Wir schweben in etwa drei Meter Tiefe am Rand des kleinen Gewässers entlang. Jetzt, Anfang Dezember, beträgt die Sichtweite vielleicht fünf Meter. Genug, um uns an den Felsformationen, an dem wilden Durcheinander von ins Wasser gestürzten Bäumen oder an den Plötzen und Barschen ringsum zu erfreuen. Dann erreichen wir den Wald 1. Das ist die völlig irreführende Bezeichnung für drei ehemalige Weihnachtsbäume, welche mit ihrem unteren Ende in Töpfe einbetoniert wurden und nun nebeneinander am Grund stehen. Inmitten der Nadelbäume liegt ein großes, graublaues Etwas – ein U-Boot. Quatsch, es ist ein Wels – und was für einer. Der Fisch ist bestimmt zwei Meter lang und liegt dort, als wäre er aus Plaste. Selbst als wir nur noch wenige Zentimeter von ihm entfernt sind, gibt er kein Lebenszeichen von sich. Die Verlockung ist groß, ihn mal anzutatschen, aber sowas machen wir nicht.

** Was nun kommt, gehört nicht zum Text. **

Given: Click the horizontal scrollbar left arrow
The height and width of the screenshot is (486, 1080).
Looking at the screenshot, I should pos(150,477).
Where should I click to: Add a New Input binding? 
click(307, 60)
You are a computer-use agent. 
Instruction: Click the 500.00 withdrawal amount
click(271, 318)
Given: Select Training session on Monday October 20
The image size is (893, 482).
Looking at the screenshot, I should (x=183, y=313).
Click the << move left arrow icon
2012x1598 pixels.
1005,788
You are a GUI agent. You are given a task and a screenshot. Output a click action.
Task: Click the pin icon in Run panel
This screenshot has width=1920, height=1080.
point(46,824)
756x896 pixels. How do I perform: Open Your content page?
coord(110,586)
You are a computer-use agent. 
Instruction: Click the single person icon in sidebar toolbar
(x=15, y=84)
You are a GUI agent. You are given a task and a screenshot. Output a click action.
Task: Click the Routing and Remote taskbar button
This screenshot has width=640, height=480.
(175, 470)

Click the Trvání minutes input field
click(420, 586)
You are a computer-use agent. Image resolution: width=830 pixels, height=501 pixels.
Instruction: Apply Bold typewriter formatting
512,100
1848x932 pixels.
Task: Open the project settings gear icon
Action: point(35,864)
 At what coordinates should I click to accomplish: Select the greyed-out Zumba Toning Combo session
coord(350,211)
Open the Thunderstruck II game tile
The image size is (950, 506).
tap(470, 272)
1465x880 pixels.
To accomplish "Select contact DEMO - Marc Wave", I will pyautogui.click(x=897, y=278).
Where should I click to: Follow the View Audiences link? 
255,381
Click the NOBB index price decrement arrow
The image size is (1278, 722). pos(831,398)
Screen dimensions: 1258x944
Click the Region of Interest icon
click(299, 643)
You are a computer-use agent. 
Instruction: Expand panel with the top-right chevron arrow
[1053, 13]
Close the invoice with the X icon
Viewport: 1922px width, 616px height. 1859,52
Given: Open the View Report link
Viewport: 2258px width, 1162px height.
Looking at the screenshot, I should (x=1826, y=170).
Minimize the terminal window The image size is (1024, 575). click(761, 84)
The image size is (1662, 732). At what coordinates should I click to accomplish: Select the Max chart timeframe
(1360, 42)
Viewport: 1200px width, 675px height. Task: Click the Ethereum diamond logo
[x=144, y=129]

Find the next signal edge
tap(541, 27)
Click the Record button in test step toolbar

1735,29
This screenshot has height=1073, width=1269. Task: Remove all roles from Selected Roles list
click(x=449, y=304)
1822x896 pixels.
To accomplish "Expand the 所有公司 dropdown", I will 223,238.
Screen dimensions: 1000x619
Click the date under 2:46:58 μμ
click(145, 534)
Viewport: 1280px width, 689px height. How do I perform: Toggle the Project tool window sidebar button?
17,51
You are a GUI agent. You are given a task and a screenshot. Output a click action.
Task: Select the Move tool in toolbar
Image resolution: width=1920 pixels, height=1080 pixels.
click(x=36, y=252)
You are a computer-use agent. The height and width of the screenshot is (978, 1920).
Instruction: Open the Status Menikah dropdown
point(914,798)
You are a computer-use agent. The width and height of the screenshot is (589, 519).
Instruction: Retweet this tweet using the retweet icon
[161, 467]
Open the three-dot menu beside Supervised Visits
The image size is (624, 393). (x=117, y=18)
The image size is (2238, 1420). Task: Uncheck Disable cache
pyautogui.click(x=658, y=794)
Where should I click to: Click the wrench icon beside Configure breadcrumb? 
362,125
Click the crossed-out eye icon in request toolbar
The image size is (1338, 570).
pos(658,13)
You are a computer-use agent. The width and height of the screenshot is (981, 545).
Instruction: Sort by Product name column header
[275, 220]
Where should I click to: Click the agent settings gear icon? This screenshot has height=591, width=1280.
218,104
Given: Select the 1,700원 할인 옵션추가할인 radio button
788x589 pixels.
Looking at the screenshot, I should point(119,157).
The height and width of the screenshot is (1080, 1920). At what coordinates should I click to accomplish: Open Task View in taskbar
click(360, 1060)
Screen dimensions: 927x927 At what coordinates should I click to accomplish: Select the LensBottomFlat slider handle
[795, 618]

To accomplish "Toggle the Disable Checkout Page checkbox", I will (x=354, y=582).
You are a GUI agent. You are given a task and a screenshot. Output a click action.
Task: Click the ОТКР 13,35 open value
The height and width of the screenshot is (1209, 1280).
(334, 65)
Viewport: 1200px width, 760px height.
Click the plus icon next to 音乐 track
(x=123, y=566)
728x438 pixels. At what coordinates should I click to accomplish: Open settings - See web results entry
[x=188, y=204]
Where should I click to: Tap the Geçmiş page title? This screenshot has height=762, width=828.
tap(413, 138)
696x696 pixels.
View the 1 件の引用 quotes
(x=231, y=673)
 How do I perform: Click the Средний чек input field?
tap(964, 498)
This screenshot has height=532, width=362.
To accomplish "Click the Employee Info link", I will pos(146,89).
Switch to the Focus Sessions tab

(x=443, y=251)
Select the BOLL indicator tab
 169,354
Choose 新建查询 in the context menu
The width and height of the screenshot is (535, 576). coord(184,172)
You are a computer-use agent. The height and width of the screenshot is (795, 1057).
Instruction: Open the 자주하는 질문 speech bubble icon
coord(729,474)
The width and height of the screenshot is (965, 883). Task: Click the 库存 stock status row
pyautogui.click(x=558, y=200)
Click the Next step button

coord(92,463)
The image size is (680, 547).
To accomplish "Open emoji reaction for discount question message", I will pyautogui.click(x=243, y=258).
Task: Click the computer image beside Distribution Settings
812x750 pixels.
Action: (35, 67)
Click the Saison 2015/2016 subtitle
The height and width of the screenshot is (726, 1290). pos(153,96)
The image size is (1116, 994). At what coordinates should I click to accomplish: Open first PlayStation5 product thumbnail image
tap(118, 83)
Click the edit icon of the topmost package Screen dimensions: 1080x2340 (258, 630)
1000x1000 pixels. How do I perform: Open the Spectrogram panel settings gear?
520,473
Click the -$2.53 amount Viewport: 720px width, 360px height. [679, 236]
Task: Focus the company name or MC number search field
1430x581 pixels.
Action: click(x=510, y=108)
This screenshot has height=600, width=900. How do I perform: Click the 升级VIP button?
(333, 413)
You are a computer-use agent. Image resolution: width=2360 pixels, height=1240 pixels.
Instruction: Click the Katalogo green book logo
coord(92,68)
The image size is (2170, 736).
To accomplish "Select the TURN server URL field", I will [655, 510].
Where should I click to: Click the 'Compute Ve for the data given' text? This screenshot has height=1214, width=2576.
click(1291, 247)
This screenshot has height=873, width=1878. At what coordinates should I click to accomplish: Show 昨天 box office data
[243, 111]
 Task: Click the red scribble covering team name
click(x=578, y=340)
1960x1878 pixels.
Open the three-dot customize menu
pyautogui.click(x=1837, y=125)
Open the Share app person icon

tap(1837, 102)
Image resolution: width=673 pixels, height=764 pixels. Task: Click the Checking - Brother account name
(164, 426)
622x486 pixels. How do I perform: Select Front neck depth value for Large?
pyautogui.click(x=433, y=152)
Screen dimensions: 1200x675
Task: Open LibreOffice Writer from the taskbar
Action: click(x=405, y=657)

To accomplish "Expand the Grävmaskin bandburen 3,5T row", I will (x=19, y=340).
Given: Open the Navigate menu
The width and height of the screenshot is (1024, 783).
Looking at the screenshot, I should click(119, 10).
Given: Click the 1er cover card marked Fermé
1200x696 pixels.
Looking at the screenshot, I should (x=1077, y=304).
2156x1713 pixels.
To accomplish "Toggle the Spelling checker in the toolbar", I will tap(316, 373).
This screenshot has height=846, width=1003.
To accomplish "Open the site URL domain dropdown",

Wie dem auch sein, den Wels juckt gar nichts. Des Rätsels Lösung: Er befindet sich in der Winterstarre, im Winterschlaf. Und so fotografieren wir ihn x-mal von allen Seiten, aus der Ferne und aus der Nähe, dank digitaler Fotografie kein Problem.
Leider erlauben die bis auf einen Meter zurückgehenden Sichtweiten im Sommer nicht mehr solche eindrucksvollen Beobachtungen. Natürlich findet vom späten Frühjahr bis zum zeitigen Herbst in dem, grob geschätzt, 60×60 Meter großen See ziemlich intensiv Taucherausbildung statt. Das nach dem Motto: Wer im Giegenstein besteht, der besteht weltweit. Für die Ausbildung stehen drei kleine, durch Leinen miteinander verbunden Plattformen zur Verfügung. Aber auch durch tauchende Besucher wird das Gewässer, insbesondere an den Wochenenden, ganz schön belastet. Was lockt den die Leute noch so unter Wasser? Das dürften vor allem die beiden Bootswracks sein, eins mit einer Schaufensterpuppe als Kapitän. Bei sehr guter Wasserqualität lohnt sich ein Blick aus dem neun Meter tiefen Loch, die tiefste Stelle im See, auf die Silhouette des einen Wracks.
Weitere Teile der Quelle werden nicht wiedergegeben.